Sometimes the proles need a firm hand
A remarkable, yet brief, editorial appears this morning in the Boston Globe newspaper. It can be considered an artifact that crystallizes the attitudes of the contemporary American ruling class toward those they consider their charges, a group in need of firm guidance. The title of the piece nearly says it all: "Boston should ban smoking in all public-housing units."
I am no tobacco shill. My mother succumbed to lung cancer a couple of months into collecting Social Security, at the age of 65, after an adulthood spent smoking Camels, an addiction she tried mightily to break, but could not. But people have a right to privacy -- it says so right in the Penumbra of the Constitution, as interpreted by the Supreme Court in Roe v Wade. This right is so compelling that the life of a pre-born infant can be sacrificed in its furtherance.The Globe gives a nod toward these concerns before dismissing them:
"But while residents deserve to make their own health decisions, their actions shouldn't burden their neighbors with second-hand smoke and fuel a burgeoning asthma epidemic."Suddenly, privacy must be subordinated to a statistical prediction of a health hazard from second hand smoke. Opening a window to ventilate the room while smoking apparently is an alternative option that deserves no consideration.
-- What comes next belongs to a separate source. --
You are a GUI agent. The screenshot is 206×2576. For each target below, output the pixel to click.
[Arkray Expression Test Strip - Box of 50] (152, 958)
The type of people who read and write for the Globe don't smoke, and they look down on people who do. They see those people as so helpless and in need of guidance from their social and educational superiors that firm measures must be used to control their self-destructive behaviors.
Of course, if the activity in question were something of which the Globe approves -- say, premarital or gay sex -- it would be decrying discrimination against public housing residents and demanding free distribution of condoms.
Is it any wonder that this approach drives away readers?